Best Methods to Save Tax in India

What are the Best Methods to Save Tax in India?

Discover top tax-saving strategies in India with deductions, investments, and smart financial planning tips.

Written by : Knowledge Center Team

2025-12-13

903 Views

6 minutes read

If you are a salaried individual earning between ₹4 lakh and ₹24 lakh net salary on an annual basis, then you must first know about your existing tax liability. Once you ascertain the amount of tax that you have to pay, you must plan to save tax by availing tax deductions under the relevant provisions of the Income Tax Act. For optimum tax savings, you can choose to invest in tax saving options, make voluntary donations, take a home loan or ask your employer to restructure your salary. You must always remember to plan early for tax savings, preferably at the beginning of the financial year, to prevent any stress or hassle while filling your annual Income Tax Return (ITR).

Understanding Income Tax Slabs

The income tax department ascertains your tax liability on the basis of your annual income. As per the tax slabs, an individual below 60 years is categorised under the tax slab of 5% for an annual income between Rs 2.5 lakh and 5 lakh. The tax slab of 20% is applicable for an annual income between Rs 5 lakh and Rs 10 lakh, while the 30% tax slab is applicable for those individuals earning above Rs 10 lakh. You must also remember that an additional 4% health and education cess is also payable. The government provides a full tax rebate for individuals earning up to ₹4 lakh. From the financial year 2025-26, the government has provided for a new tax slab for individuals willing to forego certain deductions and tax exemptions..

=== Supplied entries ===
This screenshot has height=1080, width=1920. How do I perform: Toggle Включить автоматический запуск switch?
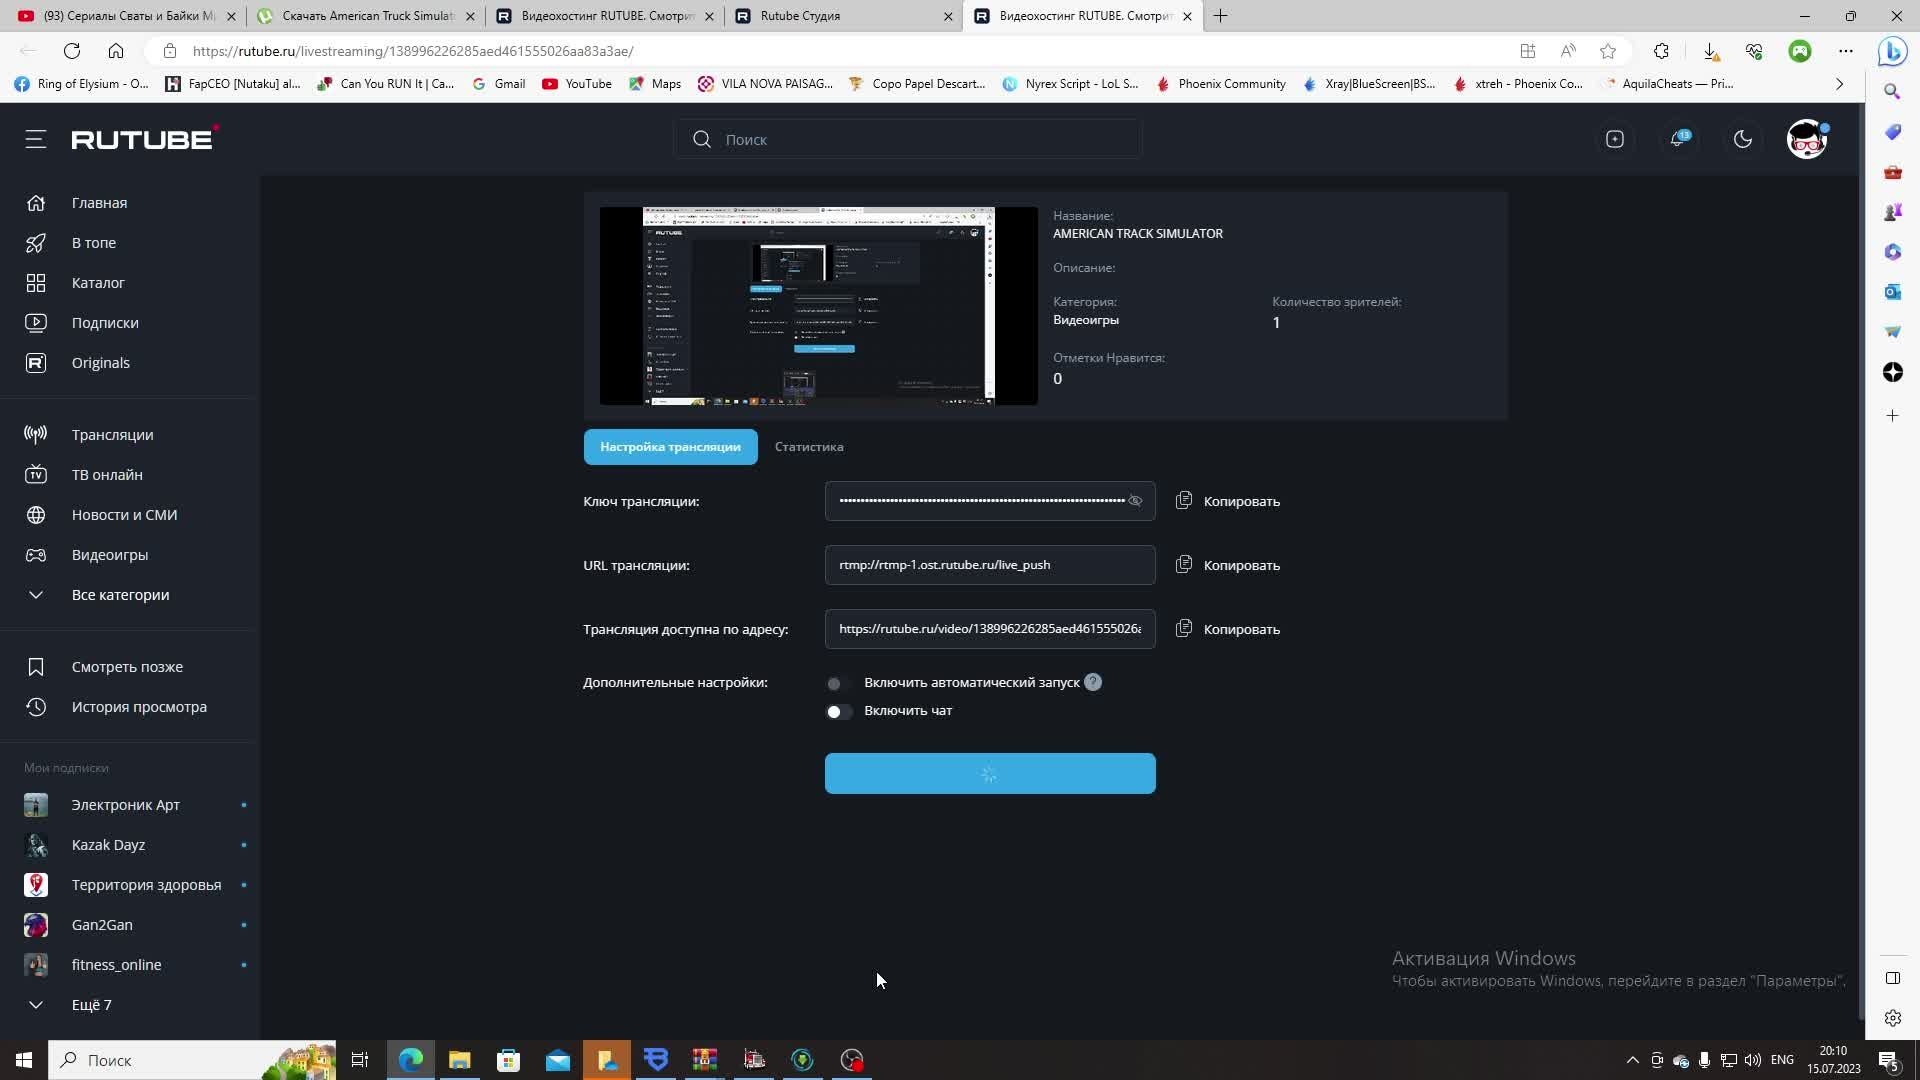pyautogui.click(x=839, y=683)
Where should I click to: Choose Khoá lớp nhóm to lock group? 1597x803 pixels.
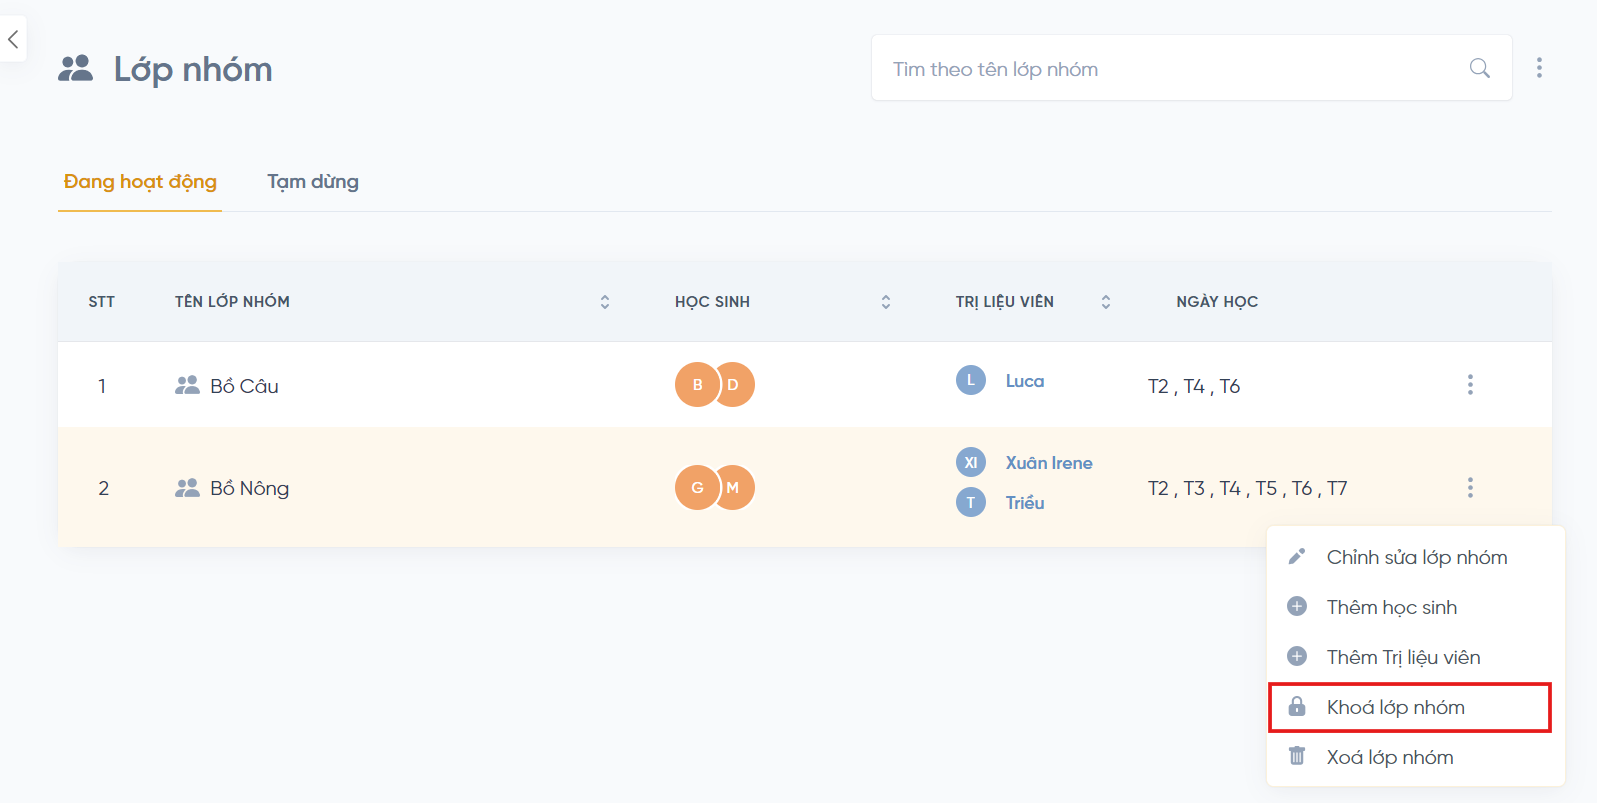[1395, 708]
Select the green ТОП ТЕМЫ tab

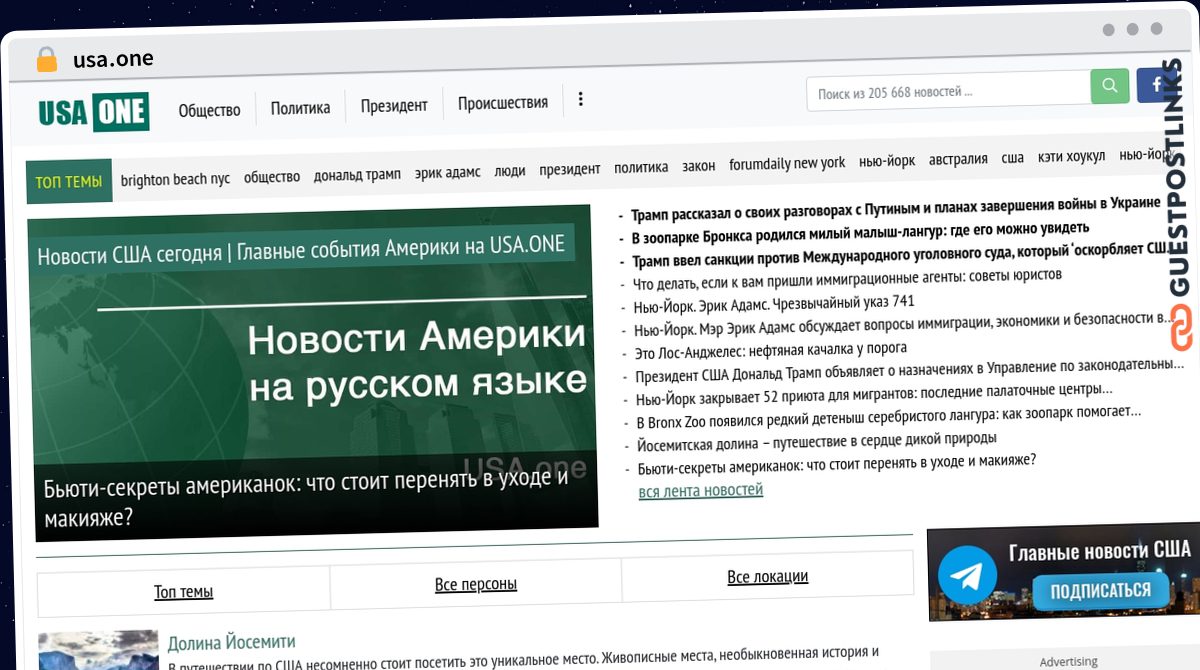pyautogui.click(x=68, y=182)
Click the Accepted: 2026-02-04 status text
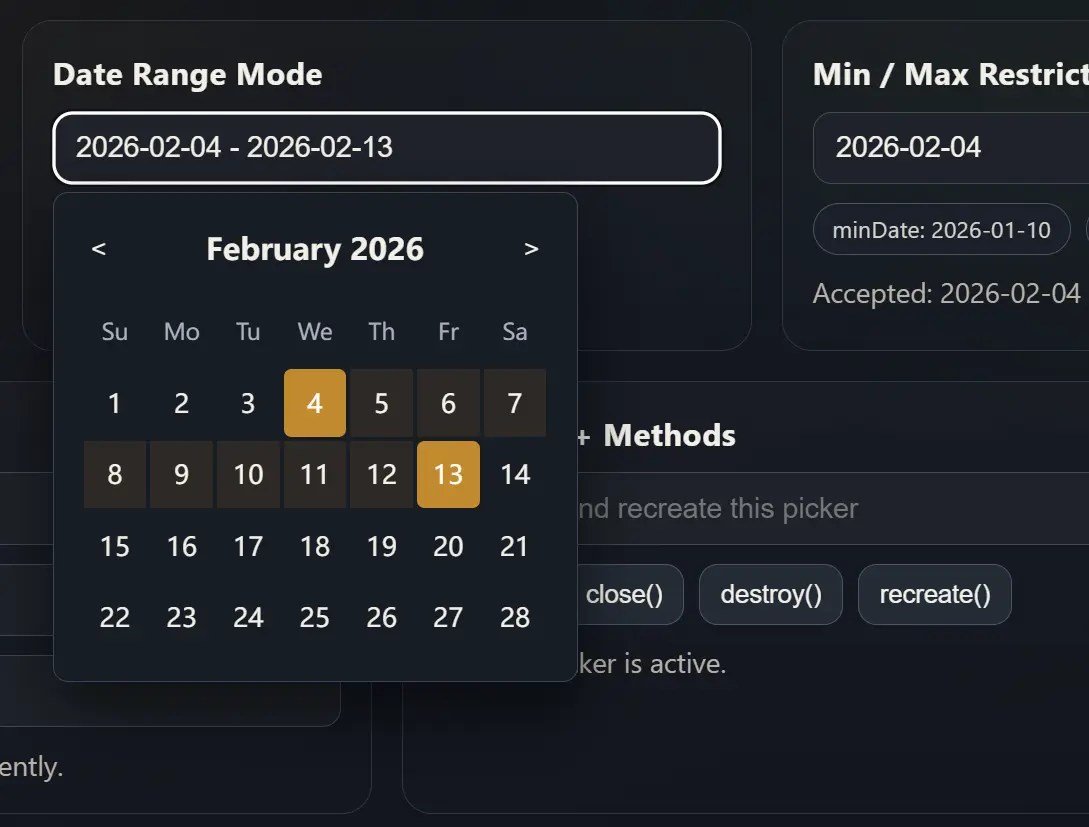The width and height of the screenshot is (1089, 827). pyautogui.click(x=945, y=293)
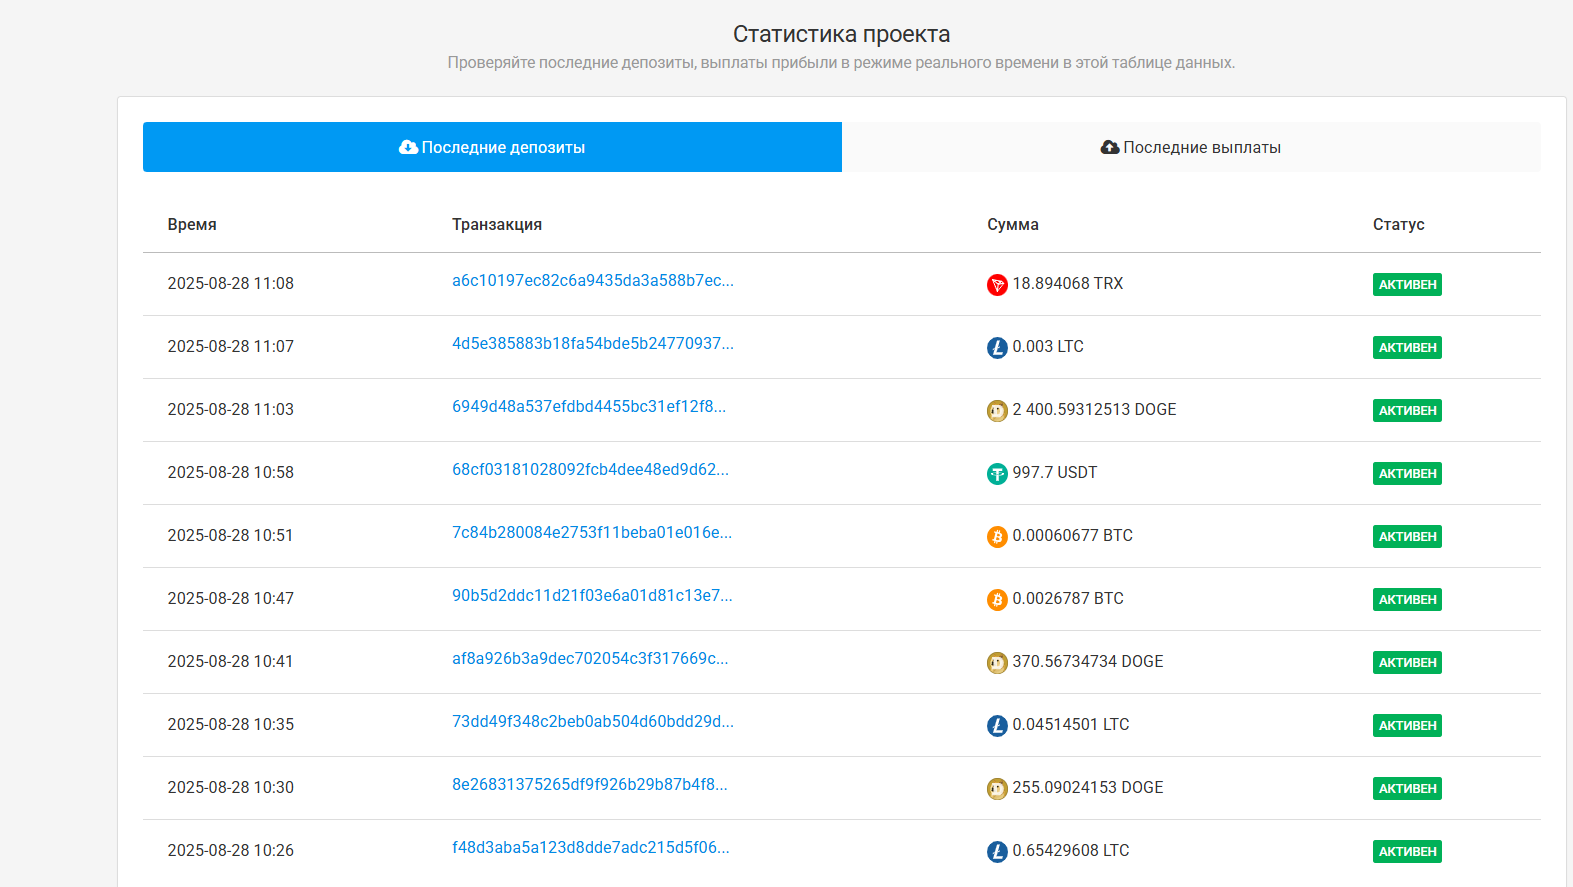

=== Jobs ===
1. According to the tax-saving article, what additional charge is payable on top of the income tax slab rates?
2. Write the next part of the article on saving tax in India, beginning after its last sentence.
The records play no part in this work.

=== Per-task answers ===
1. An additional 4% health and education cess.

2.
Here are the 4 Best Methods to Save Taxes:

  1. Investment in tax saving options: The foremost way for tax saving is through investing your hard-earned money into various tax saving instruments. Here, you can avail tax deductions up to Rs 1.5 lakh under Section 80C of the Income Tax Act. You can choose to invest in:

    • Employee Provident Fund (EPF): This is a retirement benefit scheme for salaried employees. Here, 12% of the basic salary and Dearness Allowance (DA) is deducted by the employer. This fund is then deposited in government-recognised provident fund schemes.
    • Public Provident Fund (PPF): These are government-backed investments with a minimum lock-in period of 15 years. You can partially withdraw funds after 7 years, and earn an interest of around 8%.
    • Equity Linked Savings Scheme (ELSS): These are tax saving mutual fund schemes providing the twin benefits of tax saving along with high market-linked returns. These have a minimum lock-in period of 3 years.
    • Sukanya Samriddhi AccountYou can invest a maximum of Rs 1.5 lakh annually in this government-backed scheme. As a parent of a girl child, you can open an account in the name of your girl child, and earn interest up to 8.2%.
    • Tax Saving Fixed Deposit: These are similar to traditional fixed deposits, but have a minimum lock-in period of 5 years. You can earn interest payouts ranging from 7% to 9%.
    • National Saving Certificate (NSC): These have a minimum lock-in period of 5 years. The interest payment of up to 8% is compounded on an annual basis.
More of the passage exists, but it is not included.